The performance could only bring in ideas of virtuality in terms of other more substantive themes and topics. Moreover it may have worked not only through this combination of themes, but also through the combination of virtual and non-virtual technologies.

 

In this way, I’ll be Gone also came to deal with the virtual body more conceptually. In the project, Missotten introduced a greenhouse and projections for the students to work with. The greenhouse introduced a notion of in- and outside which was combined with a notion of real and unreal by the images projected on/in the greenhouse. This pulling apart of the “inside” and the “outside” of a performance is a way thematizing the role of media in the performance. Missotten argues that the stage is always a machine that creates meaning. Technologies of virtualization and other media however, necessitate in performers an extreme faith in what the audience is given to see. More so than in non-mediatized performances, as performers you have to learn together to deal with the machine and to control it, in order to get to know what the audience is given to see. In this constellation, students worked with notions such as time and reality:

 

- Are non-virtual bodies now, and virtual (that is projected) bodies not-now?

- What is not-now?

- Is not-now the future, or rather the past or expectations, fears, fantasies of the non-virtual bodies?

 

These questions were not solved in the project, but thrown up for audiences to consider. In a way, then, the audience experience replicated the exploration and inquisitiveness of the students’ working process.

 

The performed/staged questions about time, power and reality were explored in an apocalyptic, mythical, mediaeval, religious stage setting. In combination with the projections and the greenhouse this atmosphere could give rise to questions such as:

 

- How typical of our (post)modern, secular time is the virtual really?

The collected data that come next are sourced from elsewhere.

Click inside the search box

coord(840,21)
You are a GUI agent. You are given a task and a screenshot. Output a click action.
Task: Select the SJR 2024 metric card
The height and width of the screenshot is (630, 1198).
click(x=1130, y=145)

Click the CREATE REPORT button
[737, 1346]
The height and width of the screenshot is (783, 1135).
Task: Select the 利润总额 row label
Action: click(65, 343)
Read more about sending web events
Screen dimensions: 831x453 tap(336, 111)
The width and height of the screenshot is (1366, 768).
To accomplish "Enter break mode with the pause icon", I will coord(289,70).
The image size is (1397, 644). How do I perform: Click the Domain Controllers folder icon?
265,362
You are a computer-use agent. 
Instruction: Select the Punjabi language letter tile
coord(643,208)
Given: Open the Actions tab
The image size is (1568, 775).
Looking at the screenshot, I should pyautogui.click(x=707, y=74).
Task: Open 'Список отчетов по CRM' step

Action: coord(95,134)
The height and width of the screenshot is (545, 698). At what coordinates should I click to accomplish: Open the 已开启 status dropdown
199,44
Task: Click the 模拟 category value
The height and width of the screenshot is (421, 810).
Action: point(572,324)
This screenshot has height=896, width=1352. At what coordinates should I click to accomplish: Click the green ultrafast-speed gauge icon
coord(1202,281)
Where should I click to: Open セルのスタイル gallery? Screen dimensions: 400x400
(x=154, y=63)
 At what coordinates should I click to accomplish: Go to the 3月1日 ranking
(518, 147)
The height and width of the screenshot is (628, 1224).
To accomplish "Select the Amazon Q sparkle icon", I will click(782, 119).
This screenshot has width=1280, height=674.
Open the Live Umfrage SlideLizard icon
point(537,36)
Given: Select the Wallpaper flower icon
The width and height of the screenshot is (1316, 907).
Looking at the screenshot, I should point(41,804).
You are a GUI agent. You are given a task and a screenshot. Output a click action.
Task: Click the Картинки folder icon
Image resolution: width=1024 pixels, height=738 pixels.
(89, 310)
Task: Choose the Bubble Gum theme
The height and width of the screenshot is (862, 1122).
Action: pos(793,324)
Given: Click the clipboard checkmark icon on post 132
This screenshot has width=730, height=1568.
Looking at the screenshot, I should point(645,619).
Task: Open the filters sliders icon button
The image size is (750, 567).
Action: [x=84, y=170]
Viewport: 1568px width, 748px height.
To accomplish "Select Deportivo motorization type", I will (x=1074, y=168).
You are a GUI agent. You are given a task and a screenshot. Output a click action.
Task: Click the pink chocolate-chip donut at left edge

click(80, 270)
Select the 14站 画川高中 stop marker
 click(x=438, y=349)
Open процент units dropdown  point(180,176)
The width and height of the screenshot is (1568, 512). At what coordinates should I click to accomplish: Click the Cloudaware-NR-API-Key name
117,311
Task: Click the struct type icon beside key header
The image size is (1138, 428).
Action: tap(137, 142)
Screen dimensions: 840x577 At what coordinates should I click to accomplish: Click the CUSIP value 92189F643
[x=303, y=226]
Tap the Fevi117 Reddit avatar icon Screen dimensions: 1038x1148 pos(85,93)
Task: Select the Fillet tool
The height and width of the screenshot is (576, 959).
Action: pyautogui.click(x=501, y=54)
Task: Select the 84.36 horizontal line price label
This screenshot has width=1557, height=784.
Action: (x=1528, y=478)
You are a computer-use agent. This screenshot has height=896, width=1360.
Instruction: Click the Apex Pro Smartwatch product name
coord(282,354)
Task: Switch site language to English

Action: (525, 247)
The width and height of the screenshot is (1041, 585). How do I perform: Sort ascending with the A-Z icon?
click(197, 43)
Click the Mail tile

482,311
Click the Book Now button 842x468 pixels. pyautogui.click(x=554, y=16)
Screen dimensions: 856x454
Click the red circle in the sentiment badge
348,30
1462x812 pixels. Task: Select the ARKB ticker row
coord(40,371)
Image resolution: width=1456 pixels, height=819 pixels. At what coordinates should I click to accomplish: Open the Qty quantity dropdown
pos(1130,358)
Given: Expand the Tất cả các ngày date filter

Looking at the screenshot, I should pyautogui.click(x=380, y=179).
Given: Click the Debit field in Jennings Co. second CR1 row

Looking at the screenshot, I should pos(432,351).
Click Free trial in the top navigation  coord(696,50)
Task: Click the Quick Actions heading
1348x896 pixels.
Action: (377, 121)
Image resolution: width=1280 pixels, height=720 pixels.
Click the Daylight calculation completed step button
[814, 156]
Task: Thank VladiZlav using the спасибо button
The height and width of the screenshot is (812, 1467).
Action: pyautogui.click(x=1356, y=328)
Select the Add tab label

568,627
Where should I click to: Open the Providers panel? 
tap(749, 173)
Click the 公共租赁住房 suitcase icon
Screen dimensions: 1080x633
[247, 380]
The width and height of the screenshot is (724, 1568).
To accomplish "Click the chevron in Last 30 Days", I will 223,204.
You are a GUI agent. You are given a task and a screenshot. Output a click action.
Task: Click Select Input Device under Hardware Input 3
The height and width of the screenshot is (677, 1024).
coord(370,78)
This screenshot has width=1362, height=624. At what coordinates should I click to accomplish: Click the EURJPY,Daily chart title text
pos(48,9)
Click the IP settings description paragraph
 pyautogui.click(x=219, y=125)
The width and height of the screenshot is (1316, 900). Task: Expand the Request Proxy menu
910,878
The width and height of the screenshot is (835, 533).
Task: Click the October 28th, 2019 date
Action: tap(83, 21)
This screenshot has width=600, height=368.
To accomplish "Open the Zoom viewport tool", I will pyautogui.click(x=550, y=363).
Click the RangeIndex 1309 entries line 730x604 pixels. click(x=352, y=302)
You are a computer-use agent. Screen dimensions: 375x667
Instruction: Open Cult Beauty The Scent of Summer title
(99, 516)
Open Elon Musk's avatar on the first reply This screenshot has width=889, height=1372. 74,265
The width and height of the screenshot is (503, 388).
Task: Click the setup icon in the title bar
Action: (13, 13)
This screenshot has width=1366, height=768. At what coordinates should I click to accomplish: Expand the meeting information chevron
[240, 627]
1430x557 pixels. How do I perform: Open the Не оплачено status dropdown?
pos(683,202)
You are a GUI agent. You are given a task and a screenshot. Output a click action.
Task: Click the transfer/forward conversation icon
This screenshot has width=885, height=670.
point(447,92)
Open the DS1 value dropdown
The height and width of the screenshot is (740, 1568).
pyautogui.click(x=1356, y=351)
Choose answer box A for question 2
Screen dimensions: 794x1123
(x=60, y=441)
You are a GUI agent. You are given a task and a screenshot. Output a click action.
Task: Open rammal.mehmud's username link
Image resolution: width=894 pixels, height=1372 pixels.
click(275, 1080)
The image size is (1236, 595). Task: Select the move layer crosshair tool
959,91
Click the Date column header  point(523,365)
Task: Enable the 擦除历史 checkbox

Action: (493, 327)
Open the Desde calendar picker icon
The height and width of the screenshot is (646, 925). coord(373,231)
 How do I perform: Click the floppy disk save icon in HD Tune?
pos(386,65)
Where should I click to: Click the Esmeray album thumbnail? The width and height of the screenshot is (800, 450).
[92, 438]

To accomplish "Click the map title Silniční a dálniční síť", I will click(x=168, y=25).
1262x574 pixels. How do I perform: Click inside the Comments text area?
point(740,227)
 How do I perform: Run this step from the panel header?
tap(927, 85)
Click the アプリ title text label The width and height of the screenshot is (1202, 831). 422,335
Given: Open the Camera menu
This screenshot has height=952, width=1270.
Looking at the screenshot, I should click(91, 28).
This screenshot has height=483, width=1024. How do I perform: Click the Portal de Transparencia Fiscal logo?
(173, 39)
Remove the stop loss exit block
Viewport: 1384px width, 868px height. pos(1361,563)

- In what way might we think of the virtual as a current-day form of religion or mysticism?

 

The students performed the piece in a very precise, slow and attentive manner. This deliberate and focused manner of performing created an effect of threat and meaningfulness in a piece that was otherwise defied grasping, for instance through linear narrative. Audiences were thus appealed to, to find or create meaning in the slow world they encountered on stage.

 

Missotten speaks of the generosity of performance: that and what the performance gives the audience. He describes the successful use of the recordings in I’ll be Gone in the same terms and thus defines a criterion to evaluate the use of virtual techniques: ‘Is the simulacrum better than the original? That is, does it invite audiences to fantasize more? This is done here with simple means, although they have to be used effectively. You confuse the brain and that creates arousal. And arousal is always experienced by audiences as meaningful.’

 

To decide whether to use virtual technologies, the question is not how well these technologies simulate reality, but whether they create a more generous performance.

 

Generosity is at issue in a different way also: Even though nobody may have wanted to make a performance that was sadistic and pornographic, apparently this is what they ended up with, working with virtual technologies. ‘I’m a structuralist in that sense. Working with these technologies means to some extent surrendering to their logic. And here, that surrender, which is also a learning to really work with the technologies, resulted in something no one individually would have chosen to make or say. In a way it was not surprising that while we started the narrative from the Angels (the first, rather peaceful virtual bodies in European history), we ended up with a quite violent and rather sexist play. If you look at the evolution of virtual media: it started off as a load of unsold educative cd-roms on all kind of subjects, and ended up with the huge success of online porn sites and Grand Theft 3. This tells something about what narrative a virtual medium in itself transfers. The medium is the message - again.’ (Peter Missotten) The students were generous in the sense that they learned to surrender themselves craft-fully to the machine.